There is a problem with White Sturgeon in the middle and upper reaches of the Columbia River, and it won’t be solved quickly. It’s not that the sturgeon are absent or even declining but that there aren’t many wild, juvenile fish, Jason McLellan of the Colville Confederated Tribes told the Council at a meeting in Spokane this month.
This “persistent recruitment failure,” as biologists call it, has been evident with sturgeon in several hundred miles of the Columbia in Washington and British Columbia since the early 1980s. By the early 2000s, when it did not appear to be improving, a recovery plan was devised by the Upper Columbia White Sturgeon Recovery Initiative (UCWSRI) in 2002 with representation by provincial, state, federal, tribal, and First Nations sturgeon experts. The plan has three objectives: to 1) determine population status, 2) implement conservation aquaculture, and 2) research causes of recruitment limitation.
At that time, the population was estimated at about 3,000 fish, most of them adults. Without more juvenile fish, the species likely would continue to decline further. The conservation aquaculture (hatchery) program began in British Columbia in 2001 and in Washington in 2004. Initially, wild adult sturgeon were caught and then spawned in hatcheries in British Columbia and eventually Washington. Juveniles were released into the river at roughly one year of age.
An adult sturgeon. Photo: Spokane Tribe of Indians.
Fearing hatchery-bred fish might not represent the genetics of wild fish in the river, in 2011 researchers began using only wild fish larvae in the hatchery. Since then, more than 149,000 wild larvae have been collected for rearing in Washington.
Hatchery sturgeon survived well – perhaps too well. The progeny, ranging from a high of about 16,000 to a low of about 2,000 juvenile fish per year, were released into the river, and over time the hatchery component of the population reached an estimated 31,000 fish age 5 or older – enough to allow a limited fishery.

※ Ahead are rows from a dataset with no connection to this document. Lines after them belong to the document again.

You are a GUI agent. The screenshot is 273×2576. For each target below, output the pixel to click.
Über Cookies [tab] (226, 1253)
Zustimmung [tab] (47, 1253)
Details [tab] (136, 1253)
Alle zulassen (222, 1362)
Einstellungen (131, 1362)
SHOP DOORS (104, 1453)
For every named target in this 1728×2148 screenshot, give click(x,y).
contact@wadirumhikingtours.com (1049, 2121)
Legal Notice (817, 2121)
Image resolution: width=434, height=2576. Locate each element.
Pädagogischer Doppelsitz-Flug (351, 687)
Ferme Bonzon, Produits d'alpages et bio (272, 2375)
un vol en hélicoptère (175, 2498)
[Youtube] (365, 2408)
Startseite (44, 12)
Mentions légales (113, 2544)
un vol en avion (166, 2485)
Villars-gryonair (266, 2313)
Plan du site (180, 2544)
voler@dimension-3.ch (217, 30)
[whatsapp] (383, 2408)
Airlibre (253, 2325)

While this sounds like success, concern remains. It appears sturgeon in the wild still are not producing very many juvenile fish, McLellan said. Survival of age 1 juvenile fish released from the hatcheries is high -- more than 50 percent -- and thousands of larvae are captured within a couple of weeks of hatching suggesting the survival bottleneck for wild white sturgeon is within the first year of life.
Why is that?
McLellan said researchers have identified a number of potential causes of the recruitment failure: dam operations changed the natural river flow pattern that reduces larvae drift distance and duration; slower flows because of dam operations means there is more silt on the river bottom and less clean substrate where sturgeon yolk-sac larvae hide; predators including birds and fish (Walleye and Sculpin, primarily) kill juvenile sturgeon; the food supply in the river may be insufficient; and toxic contaminants in the water including heavy metals from a smelter just across the border in British Columbia may be affecting fish.
Similar to the Upper Columbia, there are efforts to improve white sturgeon populations in the middle Columbia River reservoirs, as described by Paul Anders, a consultant who works on the sturgeon project for the Yakama Nation. These areas also have sturgeon population segments that experience recruitment limitation analogous to the upper Columbia population. There are efforts by the Yakama Nation, Washington Department of Fish and Wildlife, Colville Confederated Tribes, and the three PUDs – Grant, Chelan and Douglas – to enhance and restore these populations.
Anders said working with sturgeon, which can live up to 100 years, is different from working with salmon and steelhead.
“You sort of have to shift out of the salmon realm and use longer time periods for sturgeon,” he said.
While the project’s ultimate goal to restore the demographics, preserve genetic diversity, and restore natural recruitment (production) of upper Columbia White Sturgeon is not elusive, it will take time to achieve.
“It would be nice not to have to rely on the hatchery for the production of these fish, but for now we do,” he said.